Sur ce grave débat et en vertu même des principes du président Wilson, la voie eût donc pu et dû être ouverte à une consultation des peuples intéressés. Encore une fois, il ne s’agissait nullement de dissocier l’Allemagne, mais de lui demander, à elle-même, ce qu’elle pense du régime qu’elle a subi depuis cinquante ans ?

Dans la crise qu’elle traverse, tout est possible : pourquoi écarter, d’avance, l’une des possibilités, l’une de celles qui étaient les plus conformes à un arrangement durable des affaires en Allemagne même et dans le monde ? Un traité qui eût engagé envers les Puissances, non pas seulement l’Allemagne, mais les États particuliers, eût été plus facilement conclu, plus facilement réalisable, plus facilement exécuté.
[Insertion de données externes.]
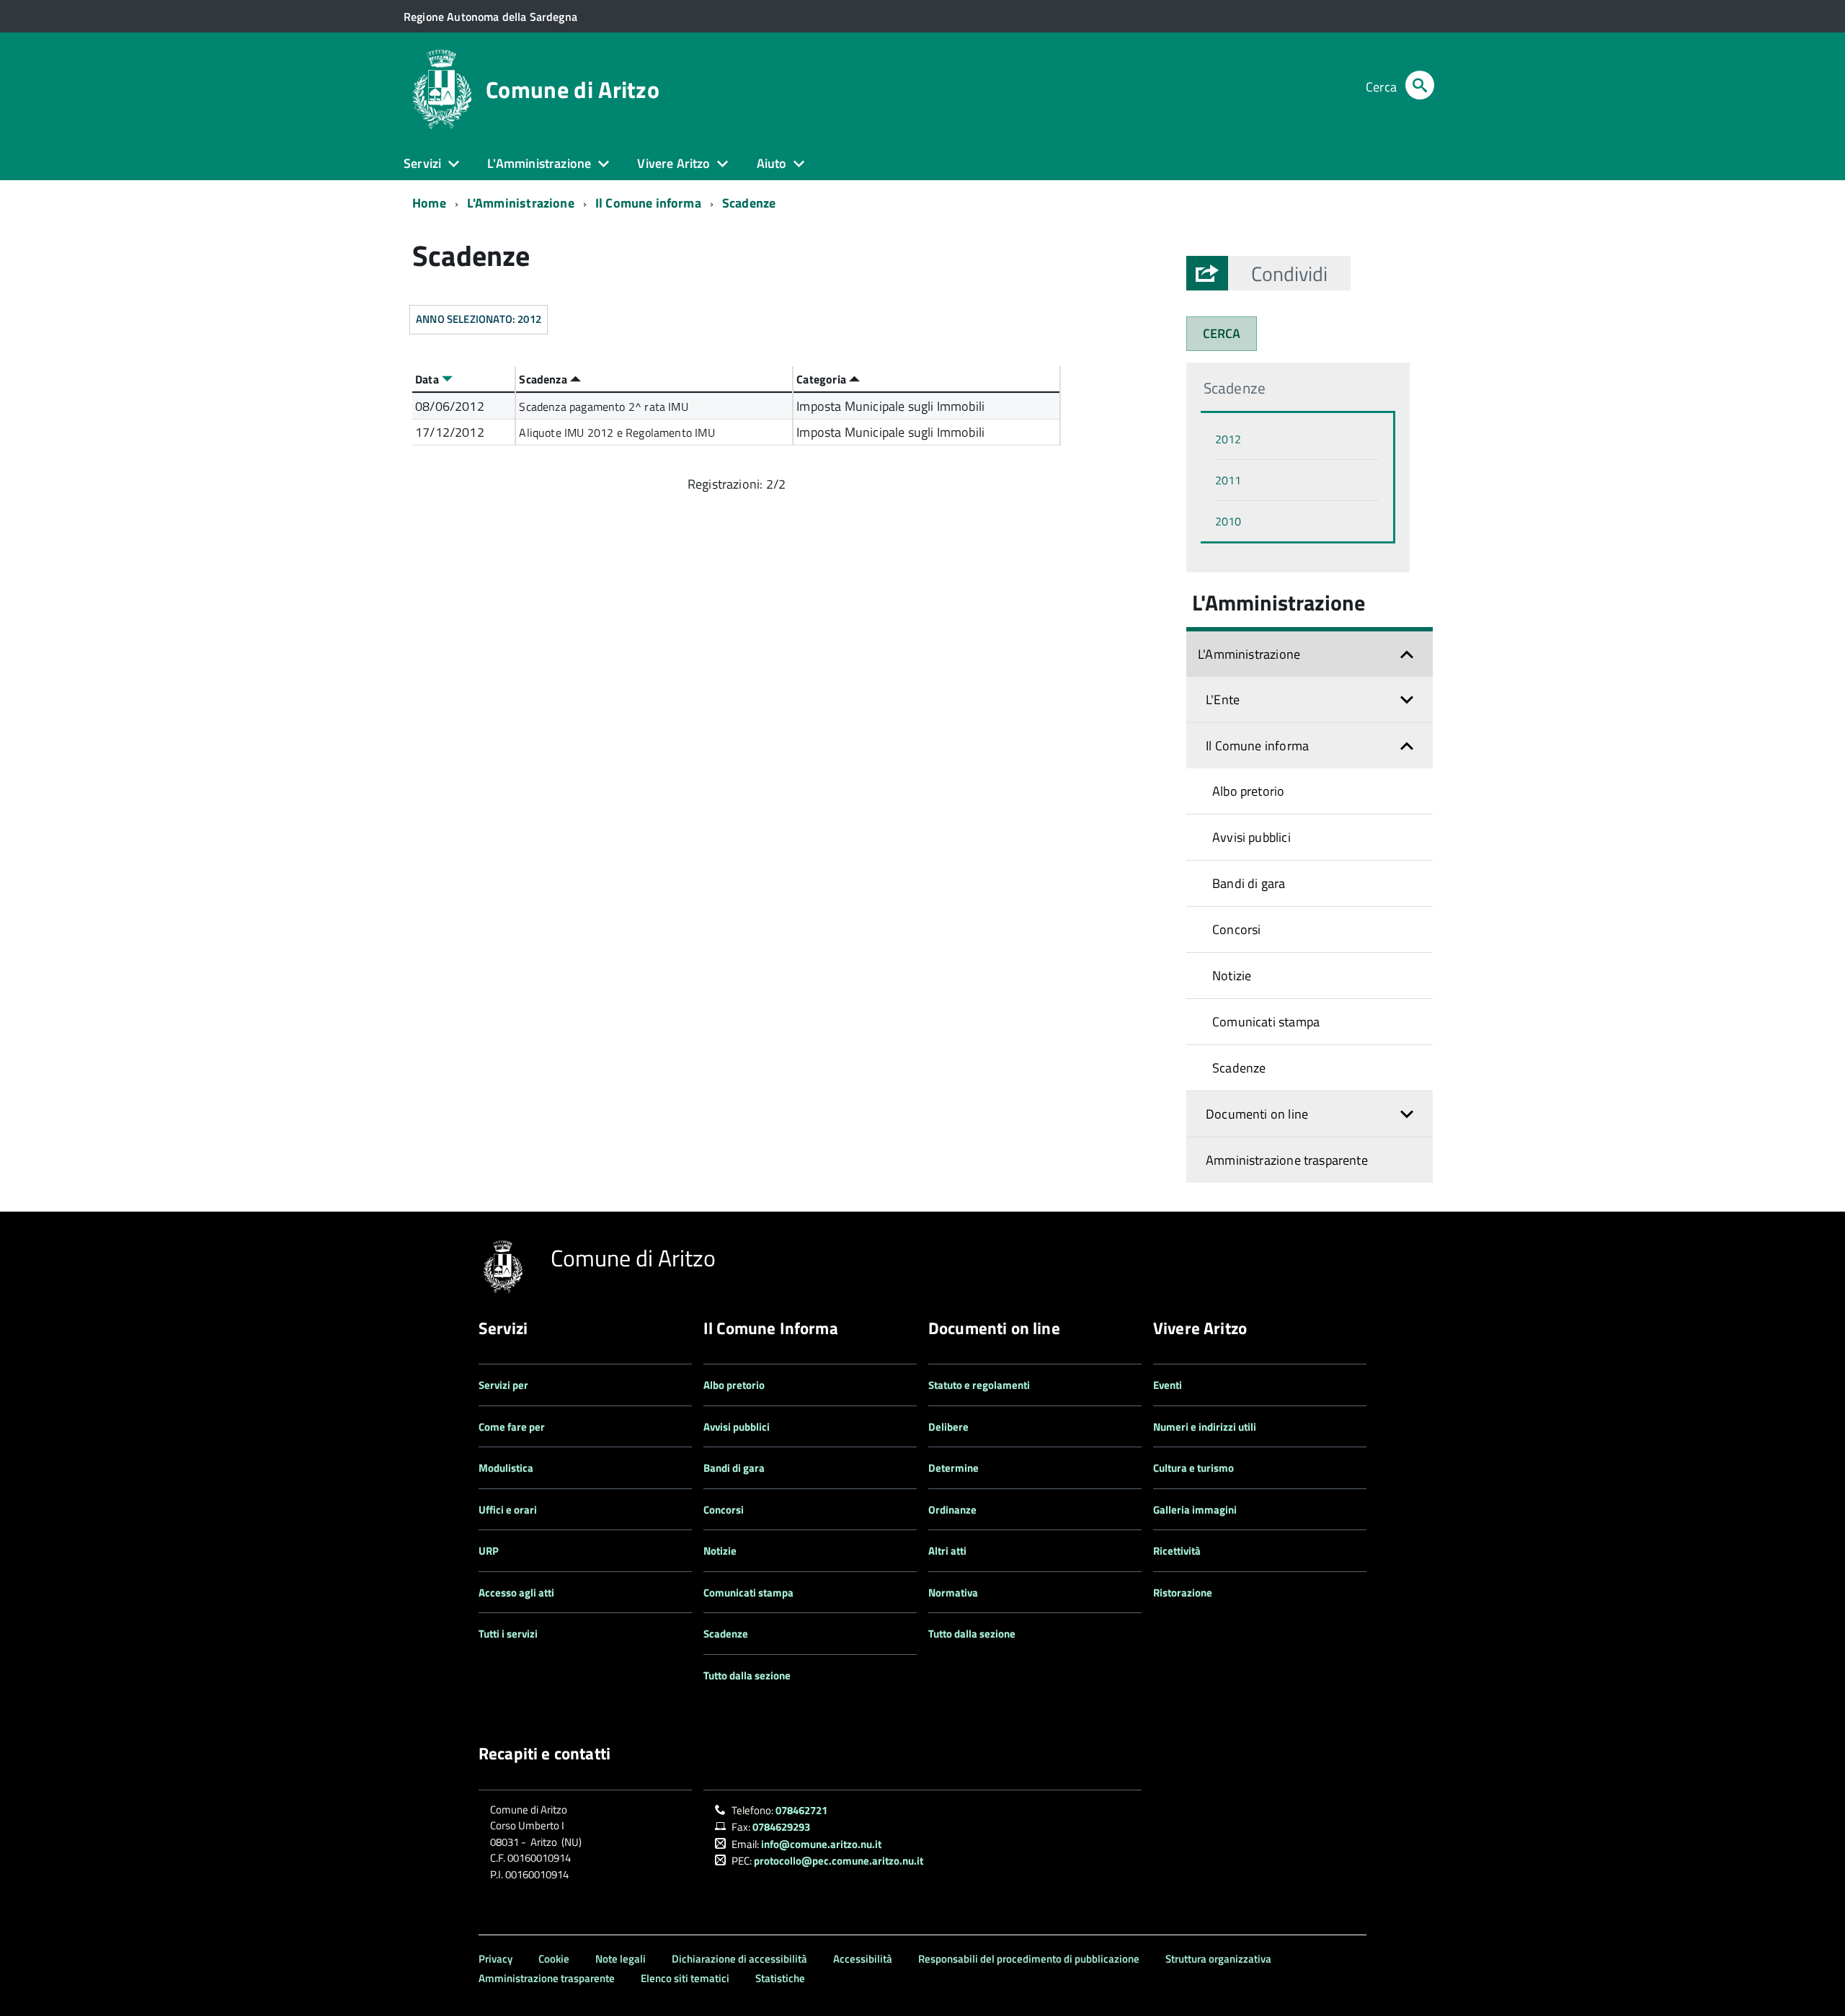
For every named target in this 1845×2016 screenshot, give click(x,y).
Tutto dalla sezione (747, 1675)
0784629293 (781, 1827)
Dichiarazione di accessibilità (739, 1958)
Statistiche (780, 1978)
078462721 (801, 1810)
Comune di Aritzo (572, 89)
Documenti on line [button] (1257, 1114)
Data (428, 379)
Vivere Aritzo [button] (673, 163)
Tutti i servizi (508, 1633)
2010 (1228, 521)
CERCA (1222, 333)
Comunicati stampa (1266, 1021)
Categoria (822, 379)
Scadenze (748, 203)
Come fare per (512, 1426)
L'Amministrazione (520, 203)
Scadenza (544, 379)
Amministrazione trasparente (1287, 1160)
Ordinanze (952, 1509)
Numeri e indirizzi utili (1204, 1426)
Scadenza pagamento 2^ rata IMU (603, 406)
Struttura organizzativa (1218, 1958)
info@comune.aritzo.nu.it (821, 1844)
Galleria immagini (1195, 1509)
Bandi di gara (1248, 883)
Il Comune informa (648, 203)
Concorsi (1236, 929)
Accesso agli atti (516, 1592)
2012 (1228, 439)
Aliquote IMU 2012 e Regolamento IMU (616, 432)
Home (429, 203)
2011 (1228, 480)
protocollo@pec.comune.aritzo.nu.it (838, 1860)
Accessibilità (862, 1958)
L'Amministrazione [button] (539, 163)
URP (489, 1550)
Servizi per (503, 1385)
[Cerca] (1419, 87)
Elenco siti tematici (685, 1978)
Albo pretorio (1248, 791)
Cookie (553, 1958)
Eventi (1167, 1385)
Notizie (1231, 975)
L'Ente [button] (1223, 699)
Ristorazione (1182, 1592)
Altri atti (947, 1550)
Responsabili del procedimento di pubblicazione (1028, 1958)
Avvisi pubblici (1251, 837)
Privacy (495, 1958)
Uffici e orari (508, 1509)
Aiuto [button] (772, 163)
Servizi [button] (422, 163)
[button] (1289, 273)
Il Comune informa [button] (1257, 745)
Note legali (620, 1958)
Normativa (953, 1592)
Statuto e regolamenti (979, 1385)
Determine (953, 1468)
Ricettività (1177, 1550)
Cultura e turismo (1193, 1468)
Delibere (948, 1426)
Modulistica (506, 1468)
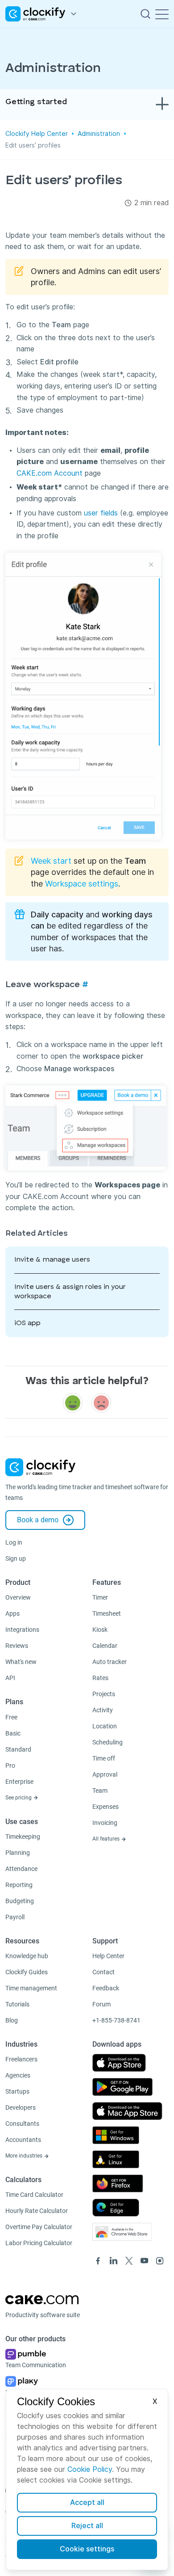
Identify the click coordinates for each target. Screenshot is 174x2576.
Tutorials (17, 2004)
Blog (11, 2020)
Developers (20, 2107)
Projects (103, 1694)
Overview (18, 1597)
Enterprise (19, 1781)
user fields (101, 513)
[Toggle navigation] (162, 13)
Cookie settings (87, 2549)
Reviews (16, 1645)
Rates (100, 1677)
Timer (100, 1597)
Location (104, 1726)
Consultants (22, 2123)
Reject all (87, 2525)
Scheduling (107, 1742)
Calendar (104, 1645)
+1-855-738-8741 (116, 2020)
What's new (21, 1661)
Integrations (22, 1629)
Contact (103, 1972)
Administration (99, 133)
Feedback (105, 1988)
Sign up (15, 1558)
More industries (24, 2156)
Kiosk (100, 1629)
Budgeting (19, 1901)
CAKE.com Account (50, 473)
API (10, 1677)
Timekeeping (22, 1836)
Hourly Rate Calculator (36, 2210)
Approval (104, 1774)
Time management (31, 1988)
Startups (17, 2091)
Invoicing (104, 1822)
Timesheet (106, 1613)
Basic (13, 1733)
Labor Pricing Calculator (38, 2243)
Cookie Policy (89, 2469)
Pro (10, 1765)
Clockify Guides (26, 1972)
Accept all (87, 2502)
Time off (103, 1758)
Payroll (15, 1917)
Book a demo (37, 1520)
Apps (12, 1613)
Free (11, 1717)
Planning (17, 1852)
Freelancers (21, 2059)
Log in (13, 1542)
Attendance (21, 1868)
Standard (18, 1749)
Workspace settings (81, 883)
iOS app (27, 1323)
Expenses (105, 1806)
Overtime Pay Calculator (38, 2226)
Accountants (23, 2139)
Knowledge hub (26, 1955)
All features (106, 1839)
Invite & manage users (52, 1259)
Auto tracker (109, 1661)
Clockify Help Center (36, 133)
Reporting (19, 1884)
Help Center (108, 1955)
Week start (51, 861)
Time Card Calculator (34, 2194)
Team (100, 1790)
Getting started (36, 102)
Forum (101, 2004)
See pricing (19, 1798)
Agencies (17, 2075)
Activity (102, 1710)
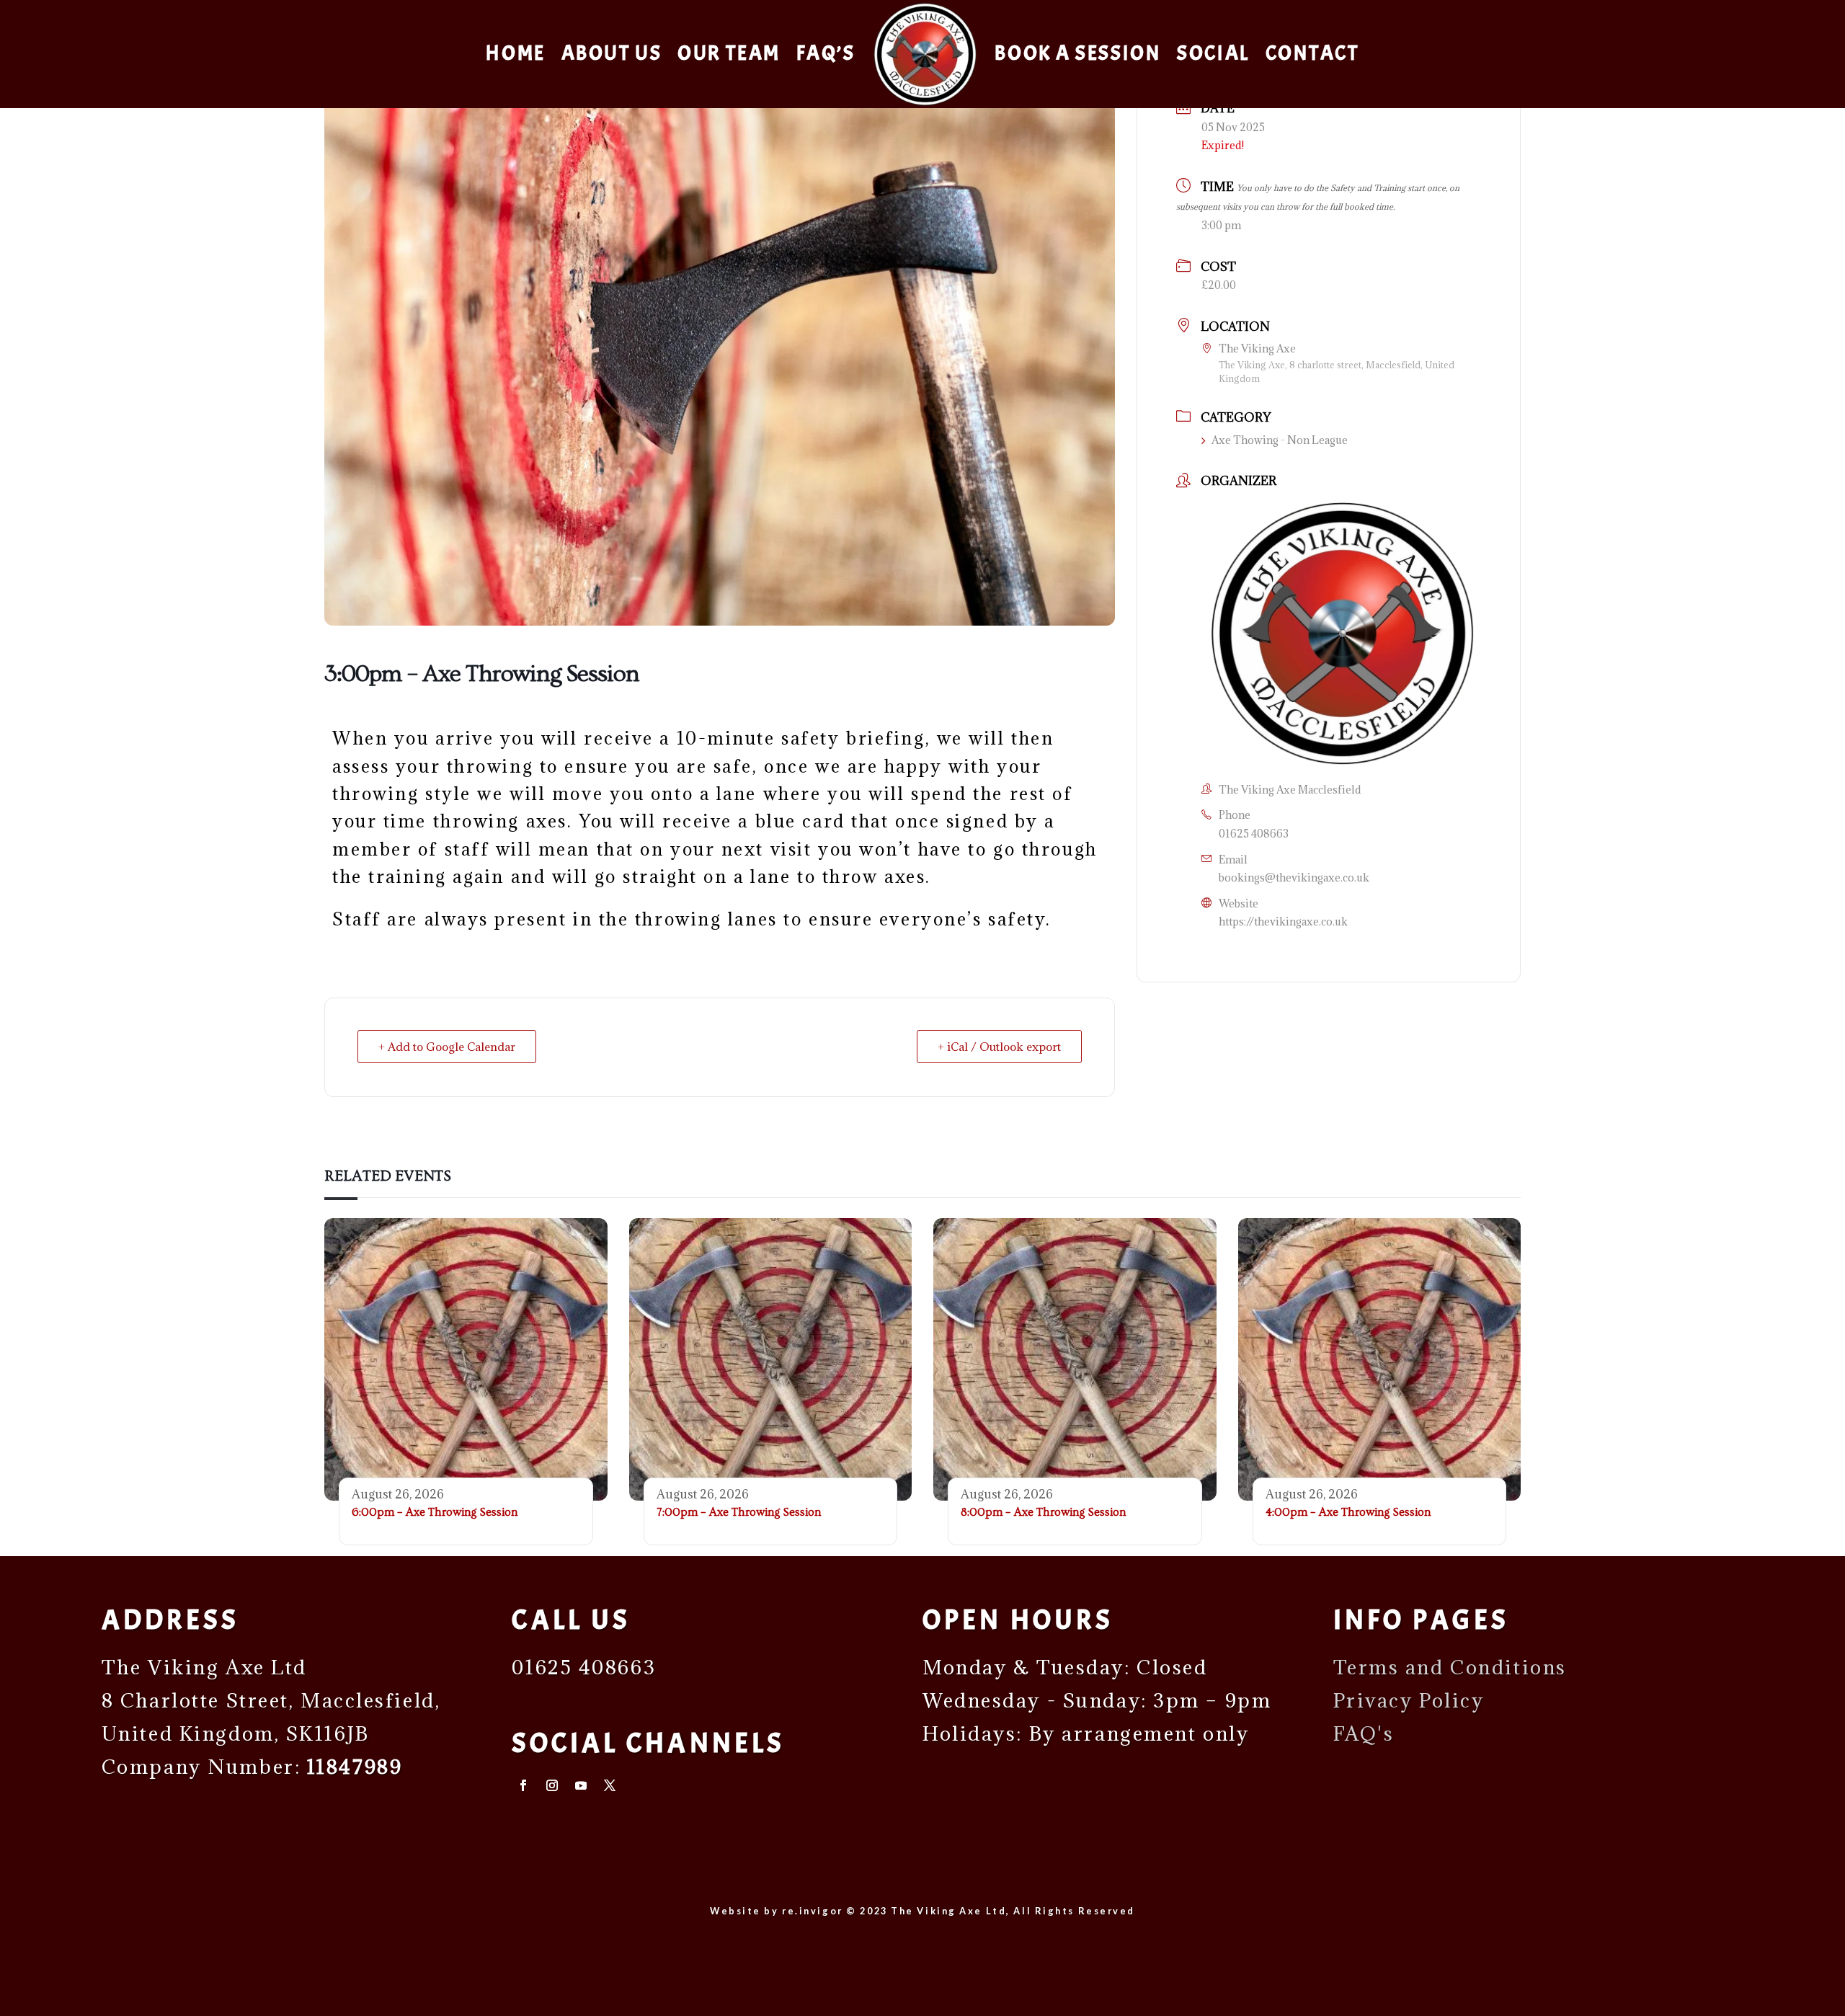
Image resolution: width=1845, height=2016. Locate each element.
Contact (1312, 53)
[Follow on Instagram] (552, 1785)
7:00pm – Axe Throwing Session (739, 1512)
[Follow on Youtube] (580, 1785)
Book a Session (1078, 53)
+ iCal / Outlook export (999, 1046)
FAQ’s (825, 53)
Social (1213, 53)
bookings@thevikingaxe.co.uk (1294, 877)
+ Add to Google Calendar (446, 1046)
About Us (611, 53)
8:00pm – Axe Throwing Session (1043, 1512)
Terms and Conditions (1450, 1667)
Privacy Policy (1409, 1700)
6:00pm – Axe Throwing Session (434, 1512)
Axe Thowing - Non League (1280, 440)
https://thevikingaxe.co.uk (1283, 921)
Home (515, 53)
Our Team (728, 53)
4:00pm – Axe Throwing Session (1348, 1512)
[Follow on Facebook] (523, 1785)
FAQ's (1364, 1733)
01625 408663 (1254, 833)
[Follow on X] (609, 1785)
Il nous aurait fourni, d’ores et déjà, des résultats certains. Il eût été, pour l’Allemagne elle-même, une garantie de paix intérieure et, pour tous, la plus simple et la plus normale des sécurités.

Nous ne l’avons pas pensé. Nous avons préféré supposer une vie durable et persistante du régime bismarckien. Soit ! Mais ne nous faisons aucune illusion. Cette condescendance ne nous vaut ni assurance ni gratitude pour le présent ou pour l’avenir. Au contraire, une grave menace subsiste et surplombe les affaires du monde. Et il en sera ainsi tant que l’impérialisme politique et unitaire allemand ne sera pas réellement abattu.